Joana d’Arc não ficou imobilizada numa encruzilhada, uma vez que  que nem rejeitou todos os caminhos como Tolstoi, nem os aceitou a todos, como Nietzsche. Escolheu um caminho, e avançou por ele adiante como um raio. E, contudo,  meditando sobre ela, cheguei à conclusão de que Joana  tinha tudo quanto Tolstoi e Nietzsche tinham também - tudo o que era tolerável em qualquer deles. Pensei na nobreza de Tolstoi, no prazer com que ele se entregava a fazer coisas simples, em especial no prazer que retirava dos simples actos de piedade, das coisas práticas da vida, na reverência que tinha pelos pobres, pela dignidade existente nas costas curvadas. Joana d’Arc tinha tudo isso, a que acrescentou o facto de, para além de admirar a pobreza, ter sido efectivamente pobre, enquanto Tolstoi não passou nunca do típico aristocrata que anda à procura do segredo da pobreza. Pensei depois no orgulho e na coragem do pobre Nietzsche, em tudo que ele tinha de patético, e no motim que montou contra o vazio e a timidez de nosso tempo; recordei-me do veemente apelo que ele fez ao aprumo extático diante do perigo, da fome que tinha da investida dos cavalos possantes, do seu apelo às armas. Ora bem, Joana d’Arc, também neste caso,  tinha tudo isso, com a diferença de não se ter limitado a fazer o elogio dos combates, tendo efectivamente combatido. Sabemos que ela não tinha receio de um exército, enquanto Nietzsche – tanto quanto podemos saber - tinha medo das próprias vacas. Tolstoi limitava-se a elogiar os camponeses; mas ela era uma camponesa. Nietzsche limitava-se a elogiar os guerreiros; mas ela foi uma guerreira. Ela superou-os a ambos nos ideais de um e de outro, nesses ideais antagónicos entre si: foi mais suave que um deles, foi mais violenta que o outro. E, contudo, era uma pessoa perfeitamente prática, uma pessoa que fez alguma coisa, enquanto eles não passaram de grandes teóricos, que nada fizeram.          

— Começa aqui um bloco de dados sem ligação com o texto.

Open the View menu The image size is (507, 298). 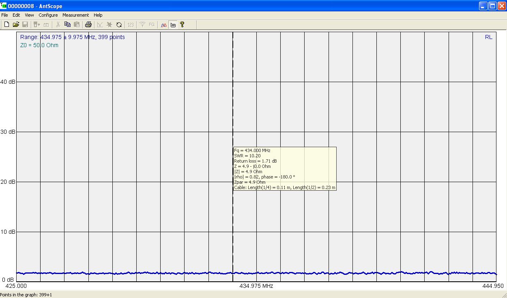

Era impossível que não me ocorresse que talvez ela - e a fé que professava - detivessem um qualquer segredo de unidade e utilidade moral, um segredo que se perdeu. E, a par desse pensamento, ocorreu-me outro mais amplo, quando a colossal figura Daquele que foi o Mestre dela se atravessou igualmente no palco dos meus pensamentos.